I won't reveal what her dirty tricks are, since that would spoil what is to be read up ahead here, but all of what she's got, accompanied by how she's braver than Gloria, the fact that both of them are plenty brave notwithstanding(how could she not be, the way that she's faced things that would terrify Gloria head on in more than a few instances?)and her leaping ability being superior to Gloria's, even though the latter can leap about, too, and is far more agile than her size would indicate, makes sure of it that the odds here are not so lopsided, after all.
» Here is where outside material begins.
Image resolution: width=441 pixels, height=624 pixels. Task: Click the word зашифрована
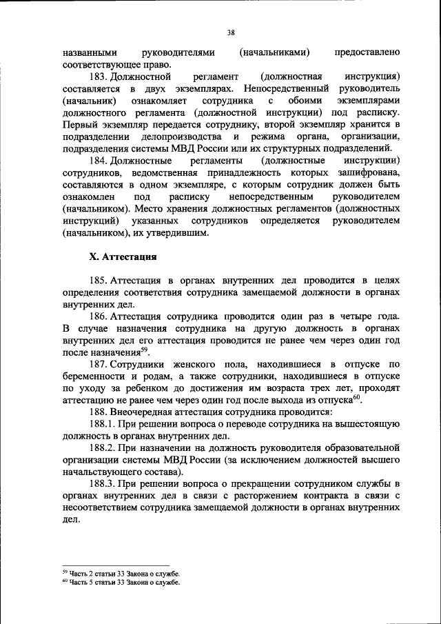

Now, then, without further ado, I bring to you the battle of Dreamworks and Disney as Gloria and Rita go at it courtesy of the Satans making sure of it that they do after both are selected and brought into the basketball court in present day New York City against their wills(ironic, since both are only too familiar with the New York City parts of their respective universes)for a means of getting a hero against hero fight over with so that they can focus more on villains, whether it is a hero fighting one or not, and get their minds off of the way that they were livid beyond words when Soto beat Thrax while they expected the latter to come out on top(which he almost did, quite ironically enough).

THINGS TO NOTE:

I own neither "Oliver And Company" nor "Madagascar", and I don't own what song will have its last part of via final chorus being played at the end of the fight, either, as it belongs to what artist you'll either know once it's played or learn of when I tell you after this episode is over, specifically below the end of the episode itself.

Though I have made this clear before, and how I don't own any of the Satans, either, I'll just be giving reminders of it in this episode and further ones because I want to be certain no one gets the idea I own anything here(most likely, no one will, but it's a "just in case" type thing).

DIRTY TRICKS

Episode 2: Gloria VS Rita

"Okay, there's going to be a hero against hero fight inevitably, and more than once, so let's just get the first one over with here." the Oliver And Company universe Satan suggested, and the Madagascar universe Satan suggested: "Agreed. How about you and I pick one of the two contenders from each one?"

"Does that sit well with you? Because I have no objections." the Satan from the Oliver And Company universe said, and the other Satans nodded to show that he and the Madagascar universe Satan could proceed as they wished.

"OKAY, THEN!" both said in unison, and they made it so that Rita and Gloria were teleported into the real world New York City's present day basketball court, using their powers with the assistance of the other Satans to make sure of that, and with how it worked, both of them quickly realized who the other had to be, given they'd gained all of the knowledge which they had during all of this, including how this was supposed to be a one-sided fight in which one do-gooder smashed the other, at least as far as they were intent on, anyhow.

"Oh, dear God!" Rita said. "This shit did not just fucking happen." and then she heard Gloria say: "I'm afraid it did, Rita, as much as I wish that I could say otherwise."

"Ah, Gloria. Hello there." Rita said. "I sure hope we can make these Satans pay after we get our fucking fight the fuck over with. Normally, I enjoy battle, action and the like, but when it results from the act of pulling one out of their universe against their will for fighting, in this case you and me, it just can't be anything but loathed and reluctantly done."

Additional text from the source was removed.